Этот страх нагнетается до жутких снов, общей подавленности и опустошенности. Но вот удивительно: рождается ребенок, и когда страхи должны были бы обрести почву и многократно возрасти — они проходят. Живешь, как и раньше, даже радостнее и безмятежнее. В мыслях, конечно, не исключаешь и войны, но смиряешься: ведь никуда ребенок не денется, уйдешь из жизни вместе с ним, а если суждено — то и души будут вместе. Пока ребенка еще нет с тобой, неизвестно, где он, какой он, — ты боишься, как бы не разминуться с ним во вселенском распаде! Но как только ребенок становится явью, уже знаешь, что ничто не может вас разлучить: та самая сила, которая вас сроднила, — она же не даст вам расстаться и в будущем. Рождение есть акт воссоединения со своим ребенком: раньше вы были в разных жизнях, а теперь — в одной.
Поэтому страх потерять ребенка особенно силен до его рождения, когда он действительно затерян — словно в многотысячной толпе, через которую тебе никогда не пробиться. Если же ощутил его руку в своей, то рев и топот вокруг сразу отдаляются: это уже иной мир, а вы — в своем. Раз найденное, в глубочайшем смысле, уже нельзя потерять. Да ведь и там, откуда он еще не пришел, опасности, ему грозящие, быть может, в тысячу раз сильнее всяких воображаемых ядерных катастроф. Главное — быть рядом с ним, вывести его в тот мир, где ты можешь его спасать — или гибнуть с ним вместе.

+++

§ **Задание 1**
Когда, согласно фрагменту о рождении ребенка, страх потерять ребенка особенно силен?
§ **Задание 2**
Продублируйте без изменений часть фрагмента о рождении ребенка от «Этот страх нагнетается» до «теперь — в одной.».
§ **Задание 3**
Перепишите в виде списка абзац фрагмента о рождении ребенка, начинающийся словами «Поэтому страх потерять ребенка», сохранив его основные факты.
Данные представляют собой самостоятельный материал, отдельный от фрагмента.

§ **Данные**
+++

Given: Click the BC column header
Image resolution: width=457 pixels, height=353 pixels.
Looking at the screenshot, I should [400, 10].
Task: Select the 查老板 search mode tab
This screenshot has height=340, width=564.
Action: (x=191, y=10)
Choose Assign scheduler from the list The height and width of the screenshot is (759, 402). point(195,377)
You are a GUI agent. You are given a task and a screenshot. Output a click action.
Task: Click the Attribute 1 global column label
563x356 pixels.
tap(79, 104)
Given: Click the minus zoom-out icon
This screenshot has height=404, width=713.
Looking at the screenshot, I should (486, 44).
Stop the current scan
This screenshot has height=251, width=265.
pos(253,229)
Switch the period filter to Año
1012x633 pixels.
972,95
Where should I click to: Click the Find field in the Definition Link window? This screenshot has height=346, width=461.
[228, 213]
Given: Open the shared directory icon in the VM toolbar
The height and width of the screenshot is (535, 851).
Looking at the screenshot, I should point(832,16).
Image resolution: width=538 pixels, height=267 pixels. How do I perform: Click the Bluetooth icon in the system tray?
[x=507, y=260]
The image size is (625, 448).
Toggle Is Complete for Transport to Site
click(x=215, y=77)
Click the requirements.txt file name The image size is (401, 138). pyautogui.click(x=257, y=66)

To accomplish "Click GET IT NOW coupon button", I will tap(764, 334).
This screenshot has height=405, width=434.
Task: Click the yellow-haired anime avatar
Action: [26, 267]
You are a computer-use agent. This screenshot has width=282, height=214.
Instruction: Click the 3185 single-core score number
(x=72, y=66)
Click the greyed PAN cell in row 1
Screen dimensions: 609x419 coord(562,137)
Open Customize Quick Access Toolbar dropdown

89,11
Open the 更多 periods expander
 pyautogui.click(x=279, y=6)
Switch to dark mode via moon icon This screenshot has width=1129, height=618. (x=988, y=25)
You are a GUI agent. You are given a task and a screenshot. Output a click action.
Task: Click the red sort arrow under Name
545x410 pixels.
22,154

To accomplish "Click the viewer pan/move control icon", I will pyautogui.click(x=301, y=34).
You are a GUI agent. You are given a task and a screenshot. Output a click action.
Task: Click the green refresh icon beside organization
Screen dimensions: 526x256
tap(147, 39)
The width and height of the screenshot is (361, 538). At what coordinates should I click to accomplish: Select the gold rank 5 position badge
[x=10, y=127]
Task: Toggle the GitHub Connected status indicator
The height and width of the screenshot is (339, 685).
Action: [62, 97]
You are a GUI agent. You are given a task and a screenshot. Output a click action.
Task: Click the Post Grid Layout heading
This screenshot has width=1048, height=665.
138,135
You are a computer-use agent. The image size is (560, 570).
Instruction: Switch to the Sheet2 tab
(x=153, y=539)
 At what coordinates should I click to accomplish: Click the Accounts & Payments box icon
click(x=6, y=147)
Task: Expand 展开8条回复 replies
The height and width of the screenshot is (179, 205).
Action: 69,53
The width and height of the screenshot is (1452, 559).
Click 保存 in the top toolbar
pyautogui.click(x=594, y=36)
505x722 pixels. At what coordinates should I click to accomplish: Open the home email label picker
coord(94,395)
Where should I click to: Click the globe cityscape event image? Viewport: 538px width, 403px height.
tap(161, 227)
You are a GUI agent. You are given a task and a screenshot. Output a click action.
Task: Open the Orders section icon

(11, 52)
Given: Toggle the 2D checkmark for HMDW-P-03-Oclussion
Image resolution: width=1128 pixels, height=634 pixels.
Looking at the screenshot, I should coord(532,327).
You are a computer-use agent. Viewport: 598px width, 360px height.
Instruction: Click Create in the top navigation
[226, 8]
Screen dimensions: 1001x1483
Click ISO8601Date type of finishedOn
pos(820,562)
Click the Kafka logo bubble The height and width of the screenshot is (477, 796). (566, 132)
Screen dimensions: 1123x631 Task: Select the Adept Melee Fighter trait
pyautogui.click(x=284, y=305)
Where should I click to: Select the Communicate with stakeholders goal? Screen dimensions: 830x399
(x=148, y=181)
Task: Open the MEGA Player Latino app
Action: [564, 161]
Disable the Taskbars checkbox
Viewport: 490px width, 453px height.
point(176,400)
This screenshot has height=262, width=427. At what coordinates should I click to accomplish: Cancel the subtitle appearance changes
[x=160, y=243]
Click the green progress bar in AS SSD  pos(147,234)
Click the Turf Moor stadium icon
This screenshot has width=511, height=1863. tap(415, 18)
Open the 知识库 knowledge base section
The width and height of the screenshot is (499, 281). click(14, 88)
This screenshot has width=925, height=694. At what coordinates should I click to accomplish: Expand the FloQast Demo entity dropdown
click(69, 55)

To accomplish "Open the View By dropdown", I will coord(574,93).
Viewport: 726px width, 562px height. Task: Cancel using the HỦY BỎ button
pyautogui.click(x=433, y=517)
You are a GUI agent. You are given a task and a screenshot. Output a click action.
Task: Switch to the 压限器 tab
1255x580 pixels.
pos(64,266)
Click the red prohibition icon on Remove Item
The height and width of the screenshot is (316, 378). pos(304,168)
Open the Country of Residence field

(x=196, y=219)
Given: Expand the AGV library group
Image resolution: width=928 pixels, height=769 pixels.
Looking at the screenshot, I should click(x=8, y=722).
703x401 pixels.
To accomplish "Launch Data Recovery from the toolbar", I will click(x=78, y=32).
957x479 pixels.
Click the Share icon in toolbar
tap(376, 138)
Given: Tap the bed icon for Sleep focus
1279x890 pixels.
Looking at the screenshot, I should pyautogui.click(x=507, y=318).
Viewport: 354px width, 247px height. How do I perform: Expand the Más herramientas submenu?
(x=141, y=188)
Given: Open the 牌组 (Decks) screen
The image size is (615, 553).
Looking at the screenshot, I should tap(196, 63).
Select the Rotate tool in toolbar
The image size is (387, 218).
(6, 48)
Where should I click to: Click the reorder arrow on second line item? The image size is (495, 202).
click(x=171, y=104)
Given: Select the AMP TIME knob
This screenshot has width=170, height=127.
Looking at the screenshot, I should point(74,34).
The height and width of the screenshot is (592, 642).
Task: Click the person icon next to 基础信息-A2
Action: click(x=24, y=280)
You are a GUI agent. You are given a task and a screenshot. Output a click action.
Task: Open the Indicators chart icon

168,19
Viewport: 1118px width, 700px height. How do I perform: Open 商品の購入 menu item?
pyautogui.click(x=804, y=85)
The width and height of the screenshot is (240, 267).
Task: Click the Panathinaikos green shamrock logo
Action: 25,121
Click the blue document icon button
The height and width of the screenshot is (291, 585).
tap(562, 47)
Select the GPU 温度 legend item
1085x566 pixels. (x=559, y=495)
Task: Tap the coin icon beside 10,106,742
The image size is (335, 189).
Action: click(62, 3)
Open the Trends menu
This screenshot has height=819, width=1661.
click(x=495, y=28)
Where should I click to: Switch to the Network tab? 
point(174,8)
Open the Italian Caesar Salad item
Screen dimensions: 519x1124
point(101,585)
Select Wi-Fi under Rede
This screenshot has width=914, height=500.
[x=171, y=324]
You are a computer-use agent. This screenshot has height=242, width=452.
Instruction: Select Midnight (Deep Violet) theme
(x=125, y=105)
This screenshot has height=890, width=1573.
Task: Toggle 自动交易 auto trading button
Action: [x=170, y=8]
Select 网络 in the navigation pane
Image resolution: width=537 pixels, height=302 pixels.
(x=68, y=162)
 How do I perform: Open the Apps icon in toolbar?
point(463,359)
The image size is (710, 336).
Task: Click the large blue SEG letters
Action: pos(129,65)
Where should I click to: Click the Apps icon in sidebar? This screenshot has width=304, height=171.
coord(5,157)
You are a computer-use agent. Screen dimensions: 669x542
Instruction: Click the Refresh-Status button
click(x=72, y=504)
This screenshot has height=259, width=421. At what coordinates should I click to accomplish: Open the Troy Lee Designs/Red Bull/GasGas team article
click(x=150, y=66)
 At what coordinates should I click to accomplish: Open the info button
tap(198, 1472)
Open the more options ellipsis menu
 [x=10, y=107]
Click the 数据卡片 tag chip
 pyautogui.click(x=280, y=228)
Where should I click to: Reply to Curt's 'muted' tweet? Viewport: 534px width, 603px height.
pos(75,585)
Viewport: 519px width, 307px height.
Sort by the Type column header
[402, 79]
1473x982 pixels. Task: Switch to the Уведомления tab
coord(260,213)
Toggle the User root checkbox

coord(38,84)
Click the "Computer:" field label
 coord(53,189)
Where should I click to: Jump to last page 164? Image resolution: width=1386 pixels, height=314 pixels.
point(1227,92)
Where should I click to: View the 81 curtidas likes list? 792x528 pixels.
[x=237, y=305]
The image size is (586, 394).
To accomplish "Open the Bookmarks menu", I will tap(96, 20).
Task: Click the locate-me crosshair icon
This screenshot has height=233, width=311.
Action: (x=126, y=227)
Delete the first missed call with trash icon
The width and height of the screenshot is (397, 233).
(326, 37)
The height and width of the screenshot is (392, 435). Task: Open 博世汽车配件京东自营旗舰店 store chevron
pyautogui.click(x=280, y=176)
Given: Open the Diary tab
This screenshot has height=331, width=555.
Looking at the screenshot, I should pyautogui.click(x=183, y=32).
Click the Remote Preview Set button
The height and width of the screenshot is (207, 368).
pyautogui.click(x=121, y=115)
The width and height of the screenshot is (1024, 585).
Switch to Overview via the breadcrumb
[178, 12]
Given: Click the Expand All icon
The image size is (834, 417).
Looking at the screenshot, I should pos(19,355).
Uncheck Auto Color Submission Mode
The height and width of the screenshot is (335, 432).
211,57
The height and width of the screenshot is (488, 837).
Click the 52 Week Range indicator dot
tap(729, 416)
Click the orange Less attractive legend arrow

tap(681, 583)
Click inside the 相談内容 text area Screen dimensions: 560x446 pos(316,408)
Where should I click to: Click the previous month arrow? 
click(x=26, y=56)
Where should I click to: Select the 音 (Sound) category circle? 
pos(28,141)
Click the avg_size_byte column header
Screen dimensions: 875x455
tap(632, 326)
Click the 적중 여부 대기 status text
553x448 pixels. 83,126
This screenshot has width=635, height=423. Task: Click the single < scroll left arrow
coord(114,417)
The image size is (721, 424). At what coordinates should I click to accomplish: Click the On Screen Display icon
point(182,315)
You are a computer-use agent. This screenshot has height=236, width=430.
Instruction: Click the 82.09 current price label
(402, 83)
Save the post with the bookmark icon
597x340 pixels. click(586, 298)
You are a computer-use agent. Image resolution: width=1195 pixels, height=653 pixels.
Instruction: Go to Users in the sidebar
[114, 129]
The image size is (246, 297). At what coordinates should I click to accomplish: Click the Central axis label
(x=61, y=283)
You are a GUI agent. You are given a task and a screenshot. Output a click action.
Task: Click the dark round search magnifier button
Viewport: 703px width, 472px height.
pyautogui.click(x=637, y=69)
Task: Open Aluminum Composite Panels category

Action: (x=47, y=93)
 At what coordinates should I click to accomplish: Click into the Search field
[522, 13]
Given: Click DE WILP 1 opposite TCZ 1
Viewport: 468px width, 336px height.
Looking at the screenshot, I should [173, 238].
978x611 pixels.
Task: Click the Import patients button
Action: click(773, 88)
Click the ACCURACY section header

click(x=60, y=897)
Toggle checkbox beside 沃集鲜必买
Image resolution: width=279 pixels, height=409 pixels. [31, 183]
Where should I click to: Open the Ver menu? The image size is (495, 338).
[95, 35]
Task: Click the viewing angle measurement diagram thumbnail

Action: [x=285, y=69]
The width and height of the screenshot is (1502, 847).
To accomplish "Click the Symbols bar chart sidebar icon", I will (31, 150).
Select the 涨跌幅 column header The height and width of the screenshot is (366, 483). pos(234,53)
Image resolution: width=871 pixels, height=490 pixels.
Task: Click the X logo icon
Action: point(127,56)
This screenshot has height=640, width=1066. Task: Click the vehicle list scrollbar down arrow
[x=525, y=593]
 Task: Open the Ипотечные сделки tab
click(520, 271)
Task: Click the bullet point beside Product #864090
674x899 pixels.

+++

§ **Решение задания 1**
До его рождения, когда он действительно затерян.

§ **Решение задания 2**
Этот страх нагнетается до жутких снов, общей подавленности и опустошенности. Но вот удивительно: рождается ребенок, и когда страхи должны были бы обрести почву и многократно возрасти — они проходят. Живешь, как и раньше, даже радостнее и безмятежнее. В мыслях, конечно, не исключаешь и войны, но смиряешься: ведь никуда ребенок не денется, уйдешь из жизни вместе с ним, а если суждено — то и души будут вместе. Пока ребенка еще нет с тобой, неизвестно, где он, какой он, — ты боишься, как бы не разминуться с ним во вселенском распаде! Но как только ребенок становится явью, уже знаешь, что ничто не может вас разлучить: та самая сила, которая вас сроднила, — она же не даст вам расстаться и в будущем. Рождение есть акт воссоединения со своим ребенком: раньше вы были в разных жизнях, а теперь — в одной.

§ **Решение задания 3**
- Страх потерять ребенка особенно силен до его рождения, когда он затерян, словно в многотысячной толпе, через которую не пробиться.
- Когда ощущаешь его руку в своей, рев и топот вокруг отдаляются: вы оказываетесь в своем мире.
- Раз найденное в глубочайшем смысле уже нельзя потерять.
- Там, откуда ребенок еще не пришел, грозящие ему опасности, быть может, в тысячу раз сильнее воображаемых ядерных катастроф.
- Главное — быть рядом и вывести его в мир, где можно его спасать или погибнуть вместе с ним.